Le tribunal administratif de Strasbourg a retoqué mardi 24 juin le congé de santé gynécologique instauré en septembre pour les agentes de la ville, estimant que ce dispositif ne pouvait pas être institué par une collectivité, faute de cadre légal.

Le tribunal a annulé les délibérations par lesquelles la ville et l’Eurométropole avaient décidé d’expérimenter ce congé, qui permet aux agentes souffrant de douleurs menstruelles, d’endométriose ou de symptômes de la ménopause de disposer de treize jours annuels d’absence exceptionnelle, sur présentation d’un certificat médical.

La préfecture du Bas-Rhin avait attaqué ce dispositif devant la justice administrative, faisant valoir que la création de ce congé, sous la forme d’une autorisation spéciale d’absence (ASA), était « dépourvue de toute base légale ». Le tribunal lui a donné raison mardi.

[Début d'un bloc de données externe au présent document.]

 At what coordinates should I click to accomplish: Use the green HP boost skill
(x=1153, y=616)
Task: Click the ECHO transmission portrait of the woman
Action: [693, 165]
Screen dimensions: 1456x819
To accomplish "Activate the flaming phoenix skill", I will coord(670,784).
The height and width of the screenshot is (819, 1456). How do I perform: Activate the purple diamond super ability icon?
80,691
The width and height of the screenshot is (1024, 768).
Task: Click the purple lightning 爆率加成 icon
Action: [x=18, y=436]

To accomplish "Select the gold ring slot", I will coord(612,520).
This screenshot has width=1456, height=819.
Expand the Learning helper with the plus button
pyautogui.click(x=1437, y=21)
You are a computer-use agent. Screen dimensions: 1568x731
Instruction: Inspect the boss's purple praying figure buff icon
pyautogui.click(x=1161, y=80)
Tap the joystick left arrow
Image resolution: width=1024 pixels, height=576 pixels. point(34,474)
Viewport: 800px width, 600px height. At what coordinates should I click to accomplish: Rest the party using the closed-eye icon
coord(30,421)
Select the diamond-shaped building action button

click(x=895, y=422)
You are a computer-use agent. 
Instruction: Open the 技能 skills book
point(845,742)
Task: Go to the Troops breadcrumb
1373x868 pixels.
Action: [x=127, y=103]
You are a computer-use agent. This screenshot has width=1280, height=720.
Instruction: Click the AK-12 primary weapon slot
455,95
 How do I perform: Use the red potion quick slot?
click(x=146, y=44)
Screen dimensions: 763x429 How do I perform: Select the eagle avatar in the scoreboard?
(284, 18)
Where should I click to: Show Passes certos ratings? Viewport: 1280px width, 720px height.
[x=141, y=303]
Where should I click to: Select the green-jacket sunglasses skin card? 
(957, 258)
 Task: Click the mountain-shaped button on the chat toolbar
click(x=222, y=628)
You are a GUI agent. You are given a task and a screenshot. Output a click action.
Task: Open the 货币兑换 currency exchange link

« C’est une grande déception », a déclaré à l’Agence France-Presse (AFP) la maire de Strasbourg, Jeanne Barseghian (Les Ecologistes), qui a annoncé faire appel de cette décision. En attendant, la possibilité de prendre des jours de congé de santé gynécologique est suspendue mais l’aménagement des conditions de travail et la sensibilisation des manageurs, autres volets du dispositif, se poursuivent.